Романовна пристальным взглядом обвела комнату, все, что на столе, под столом, и только после этого перевела взор на лица людей.
— А-а! Мыкыта! Вернулся? А я ж и не знала.
«Ну, теперь начнутся расспросы», — съежился Никита, но Романихе на этот раз было не до расспросов: по всему заметно было — собралась наспех, в домашнем халате, шлепанцы на босу ногу, чуть присев к столу, то и дело поправляет их.
— Это ж я к тебе прибежала, Валек, душа не на месте, мой ирод обратно делов натворил, Женька мой, горе мое.
— Да что вы, Романовна, успокойтесь, ничего особенного, увязался за шпаной сдуру, дурак, суется куда не надо. Разъяснили. Внушили. Надеемся, учтет. А если вы насчет «чепэ», не сомневайтесь: как раз в то время отсиживался в комнате милиции.
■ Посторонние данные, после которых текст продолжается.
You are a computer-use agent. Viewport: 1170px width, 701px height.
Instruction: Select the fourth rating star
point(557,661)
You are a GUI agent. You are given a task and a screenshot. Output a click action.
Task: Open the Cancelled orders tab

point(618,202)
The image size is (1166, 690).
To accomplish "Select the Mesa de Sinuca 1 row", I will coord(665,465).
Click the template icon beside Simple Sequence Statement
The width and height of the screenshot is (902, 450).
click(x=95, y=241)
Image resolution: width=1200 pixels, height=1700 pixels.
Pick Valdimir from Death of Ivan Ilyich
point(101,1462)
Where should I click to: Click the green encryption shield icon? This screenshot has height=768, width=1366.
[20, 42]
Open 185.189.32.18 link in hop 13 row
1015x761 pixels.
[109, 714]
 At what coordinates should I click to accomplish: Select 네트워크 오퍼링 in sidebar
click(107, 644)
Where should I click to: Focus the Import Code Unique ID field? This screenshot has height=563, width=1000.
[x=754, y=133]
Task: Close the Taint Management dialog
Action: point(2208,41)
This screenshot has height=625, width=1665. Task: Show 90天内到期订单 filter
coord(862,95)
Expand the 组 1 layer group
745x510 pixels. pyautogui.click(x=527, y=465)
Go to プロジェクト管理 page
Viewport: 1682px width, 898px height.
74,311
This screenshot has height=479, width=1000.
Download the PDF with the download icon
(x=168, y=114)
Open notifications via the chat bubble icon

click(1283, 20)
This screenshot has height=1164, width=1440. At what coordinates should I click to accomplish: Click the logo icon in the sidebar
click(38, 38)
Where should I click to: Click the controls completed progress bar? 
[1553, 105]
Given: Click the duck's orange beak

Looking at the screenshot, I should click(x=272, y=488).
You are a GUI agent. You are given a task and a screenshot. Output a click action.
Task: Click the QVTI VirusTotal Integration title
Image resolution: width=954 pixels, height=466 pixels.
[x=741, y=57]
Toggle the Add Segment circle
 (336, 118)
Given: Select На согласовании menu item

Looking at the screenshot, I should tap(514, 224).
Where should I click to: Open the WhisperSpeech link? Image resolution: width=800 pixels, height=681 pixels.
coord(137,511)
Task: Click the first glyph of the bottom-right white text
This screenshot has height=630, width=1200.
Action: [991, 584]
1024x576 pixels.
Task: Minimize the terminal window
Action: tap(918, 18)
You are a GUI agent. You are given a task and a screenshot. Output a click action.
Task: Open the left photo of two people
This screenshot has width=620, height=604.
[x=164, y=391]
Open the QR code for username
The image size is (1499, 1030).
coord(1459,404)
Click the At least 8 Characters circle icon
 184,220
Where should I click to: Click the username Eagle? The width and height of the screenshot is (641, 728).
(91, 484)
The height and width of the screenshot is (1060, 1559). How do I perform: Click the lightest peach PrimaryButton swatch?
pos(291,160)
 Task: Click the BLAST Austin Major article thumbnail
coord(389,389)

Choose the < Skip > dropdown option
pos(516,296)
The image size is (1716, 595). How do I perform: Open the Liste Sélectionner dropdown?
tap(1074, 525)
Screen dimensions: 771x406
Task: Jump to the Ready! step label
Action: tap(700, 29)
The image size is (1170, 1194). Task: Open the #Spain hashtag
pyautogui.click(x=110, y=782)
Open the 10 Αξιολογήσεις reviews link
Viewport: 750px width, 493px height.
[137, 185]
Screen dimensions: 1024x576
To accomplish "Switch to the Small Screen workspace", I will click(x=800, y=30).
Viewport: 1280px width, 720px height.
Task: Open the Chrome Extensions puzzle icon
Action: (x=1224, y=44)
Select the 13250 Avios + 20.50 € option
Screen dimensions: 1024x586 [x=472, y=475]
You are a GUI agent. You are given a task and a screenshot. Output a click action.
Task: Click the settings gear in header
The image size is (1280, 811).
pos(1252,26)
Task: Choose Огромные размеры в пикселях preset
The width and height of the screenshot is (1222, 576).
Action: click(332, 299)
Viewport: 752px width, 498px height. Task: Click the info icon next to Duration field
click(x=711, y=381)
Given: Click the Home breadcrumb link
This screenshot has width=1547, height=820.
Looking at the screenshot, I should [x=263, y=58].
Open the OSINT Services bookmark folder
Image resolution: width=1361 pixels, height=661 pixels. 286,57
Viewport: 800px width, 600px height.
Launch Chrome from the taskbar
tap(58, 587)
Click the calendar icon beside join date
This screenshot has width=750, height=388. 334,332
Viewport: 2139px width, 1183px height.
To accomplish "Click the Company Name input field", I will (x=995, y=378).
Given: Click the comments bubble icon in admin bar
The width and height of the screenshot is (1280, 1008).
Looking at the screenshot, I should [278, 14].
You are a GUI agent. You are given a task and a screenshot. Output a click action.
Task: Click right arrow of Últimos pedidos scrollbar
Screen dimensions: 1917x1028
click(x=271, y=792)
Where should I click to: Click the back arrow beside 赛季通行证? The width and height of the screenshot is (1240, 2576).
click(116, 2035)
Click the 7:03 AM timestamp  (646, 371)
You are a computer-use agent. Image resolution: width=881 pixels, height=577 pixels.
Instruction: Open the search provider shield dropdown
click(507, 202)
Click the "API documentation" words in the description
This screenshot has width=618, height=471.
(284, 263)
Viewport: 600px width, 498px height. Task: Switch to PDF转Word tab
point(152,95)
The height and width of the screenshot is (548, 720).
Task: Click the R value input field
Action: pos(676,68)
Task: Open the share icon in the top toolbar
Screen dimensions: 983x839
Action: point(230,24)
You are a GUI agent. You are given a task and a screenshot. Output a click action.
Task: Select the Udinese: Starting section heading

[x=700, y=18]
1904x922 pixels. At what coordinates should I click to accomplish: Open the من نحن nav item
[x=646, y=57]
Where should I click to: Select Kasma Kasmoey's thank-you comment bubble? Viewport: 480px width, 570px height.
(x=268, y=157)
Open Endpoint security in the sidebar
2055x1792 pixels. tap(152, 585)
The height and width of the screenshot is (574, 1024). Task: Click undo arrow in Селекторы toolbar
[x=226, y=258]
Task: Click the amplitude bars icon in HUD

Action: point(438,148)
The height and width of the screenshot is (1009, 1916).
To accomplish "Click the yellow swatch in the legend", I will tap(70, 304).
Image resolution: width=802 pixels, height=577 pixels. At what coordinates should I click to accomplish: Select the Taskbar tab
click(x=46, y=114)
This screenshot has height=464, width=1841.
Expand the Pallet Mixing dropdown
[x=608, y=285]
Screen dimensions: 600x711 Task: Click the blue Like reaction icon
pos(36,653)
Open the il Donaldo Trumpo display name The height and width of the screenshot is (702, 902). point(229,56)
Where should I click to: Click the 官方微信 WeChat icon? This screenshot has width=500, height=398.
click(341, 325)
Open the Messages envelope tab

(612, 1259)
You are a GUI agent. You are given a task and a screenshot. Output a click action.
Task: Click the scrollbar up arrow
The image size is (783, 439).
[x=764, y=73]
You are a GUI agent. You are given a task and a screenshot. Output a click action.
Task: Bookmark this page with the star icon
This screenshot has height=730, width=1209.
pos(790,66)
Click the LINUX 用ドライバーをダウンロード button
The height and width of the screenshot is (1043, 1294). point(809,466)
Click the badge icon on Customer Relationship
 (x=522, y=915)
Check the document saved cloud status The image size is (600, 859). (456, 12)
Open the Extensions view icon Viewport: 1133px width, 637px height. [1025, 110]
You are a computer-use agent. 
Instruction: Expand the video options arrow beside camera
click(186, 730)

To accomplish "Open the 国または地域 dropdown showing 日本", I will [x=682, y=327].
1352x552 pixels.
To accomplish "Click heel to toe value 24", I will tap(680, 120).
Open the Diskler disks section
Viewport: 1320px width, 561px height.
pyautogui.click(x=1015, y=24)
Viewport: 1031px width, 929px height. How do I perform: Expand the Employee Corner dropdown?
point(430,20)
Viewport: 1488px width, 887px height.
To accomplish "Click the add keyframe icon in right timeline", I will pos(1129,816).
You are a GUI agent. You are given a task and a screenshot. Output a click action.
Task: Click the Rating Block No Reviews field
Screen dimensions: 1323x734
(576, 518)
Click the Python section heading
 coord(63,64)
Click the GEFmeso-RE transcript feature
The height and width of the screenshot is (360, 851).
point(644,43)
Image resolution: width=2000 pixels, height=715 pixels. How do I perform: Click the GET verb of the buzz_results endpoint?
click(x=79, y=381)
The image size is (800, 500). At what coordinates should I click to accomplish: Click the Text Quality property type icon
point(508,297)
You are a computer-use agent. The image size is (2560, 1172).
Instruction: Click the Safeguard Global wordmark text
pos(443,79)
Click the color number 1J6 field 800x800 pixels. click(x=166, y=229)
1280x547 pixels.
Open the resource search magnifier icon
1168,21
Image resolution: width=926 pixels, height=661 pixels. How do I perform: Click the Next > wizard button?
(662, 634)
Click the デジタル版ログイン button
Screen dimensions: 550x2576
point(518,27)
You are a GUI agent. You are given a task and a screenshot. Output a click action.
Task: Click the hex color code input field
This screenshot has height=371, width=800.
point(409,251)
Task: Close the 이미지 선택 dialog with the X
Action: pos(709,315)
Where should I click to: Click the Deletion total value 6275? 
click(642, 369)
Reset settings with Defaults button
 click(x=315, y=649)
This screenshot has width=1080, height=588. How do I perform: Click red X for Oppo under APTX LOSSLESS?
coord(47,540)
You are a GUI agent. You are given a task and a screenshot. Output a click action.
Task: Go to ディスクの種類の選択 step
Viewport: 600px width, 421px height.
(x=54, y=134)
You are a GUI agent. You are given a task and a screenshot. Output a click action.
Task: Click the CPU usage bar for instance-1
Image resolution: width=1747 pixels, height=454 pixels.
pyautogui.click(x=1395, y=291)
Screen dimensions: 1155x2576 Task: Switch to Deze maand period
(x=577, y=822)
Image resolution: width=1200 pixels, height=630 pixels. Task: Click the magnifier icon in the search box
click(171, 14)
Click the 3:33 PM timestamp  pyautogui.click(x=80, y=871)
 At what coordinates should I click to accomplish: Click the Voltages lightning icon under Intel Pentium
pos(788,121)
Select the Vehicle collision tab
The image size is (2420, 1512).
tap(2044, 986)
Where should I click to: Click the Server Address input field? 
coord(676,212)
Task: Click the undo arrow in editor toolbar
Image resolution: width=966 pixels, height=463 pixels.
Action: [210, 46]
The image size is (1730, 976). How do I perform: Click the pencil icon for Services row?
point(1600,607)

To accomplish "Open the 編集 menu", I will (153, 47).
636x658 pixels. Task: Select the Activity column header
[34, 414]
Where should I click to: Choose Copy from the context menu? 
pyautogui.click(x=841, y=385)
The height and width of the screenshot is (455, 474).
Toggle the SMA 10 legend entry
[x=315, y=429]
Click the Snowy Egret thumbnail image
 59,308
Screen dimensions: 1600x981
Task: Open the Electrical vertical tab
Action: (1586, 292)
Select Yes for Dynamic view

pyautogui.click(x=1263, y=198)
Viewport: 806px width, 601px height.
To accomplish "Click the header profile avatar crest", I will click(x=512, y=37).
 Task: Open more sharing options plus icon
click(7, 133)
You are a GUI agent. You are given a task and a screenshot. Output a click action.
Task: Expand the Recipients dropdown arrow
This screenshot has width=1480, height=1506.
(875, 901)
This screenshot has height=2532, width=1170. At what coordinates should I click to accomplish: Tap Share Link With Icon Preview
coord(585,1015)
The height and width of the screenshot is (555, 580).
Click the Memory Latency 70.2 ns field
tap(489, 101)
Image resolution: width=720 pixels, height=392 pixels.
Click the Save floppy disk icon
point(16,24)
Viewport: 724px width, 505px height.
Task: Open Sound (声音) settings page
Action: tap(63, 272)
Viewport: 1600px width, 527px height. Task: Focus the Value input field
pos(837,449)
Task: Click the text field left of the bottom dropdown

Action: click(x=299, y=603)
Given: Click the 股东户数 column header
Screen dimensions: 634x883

Так что на этот раз…
— Ох, не знаю, Валек, не знаю. Внушали уже, внушали. Отец уж так внушал, чего только не было, и в школу кидались, и школа до нас кидалась. И собак для него заводили, для воспитания, и кенарей, и велосипеды покупали с моторчиками и без моторчиков. Напасть нам на голову. Все наши сыны как сыны, с премиями, с грамотами, один выдался — наказание господне. То было притих, мамочка, папочка, а тут опять за старое. Позавчера такое натворил, такое натворил…
— А что позавчера? Что было позавчера? — припоминал Валентин. — Позавчера, говорю, мирно отсидел в комнате. Дикая драка произошла, однако без применения. Обещал, заверил…
— Обещал, обещал… А мороженым обожрался.
— Мороженым? Позвольте, не понял, мороженым?
— Мороженым. Едва домой доплелся.
— Позвольте, Романовна, я правильно понял, вы сказали — мороженым?
— Чего там — правильно. Очень даже правильно, на ногах не держался.
— Вы, наверно, хотели сказать — коктейлем? Смесью? Ну, разное там добавляют, знаете, это — через соломинку.
— Какая там соломинка! Из горлышка. Коньяк дернули, мороженым закусывали. Вафлями.
— Коньяк, говорите? Коньяк? С вафлями?
В коридоре раздался звонок.
— Извините, Романовна, я сейчас.
Валентин вышел открыть дверь, из коридора донесся испуганный детский голос:
— Дядя Валя, дядя Валя, наш папочка опять нашу мамочку обижает.
— Сейчас, сейчас, Василек, я с тобой… — Валентин крикнул в комнату. — Гуляйте, я мигом. — Дверь шумно за ним захлопнулась.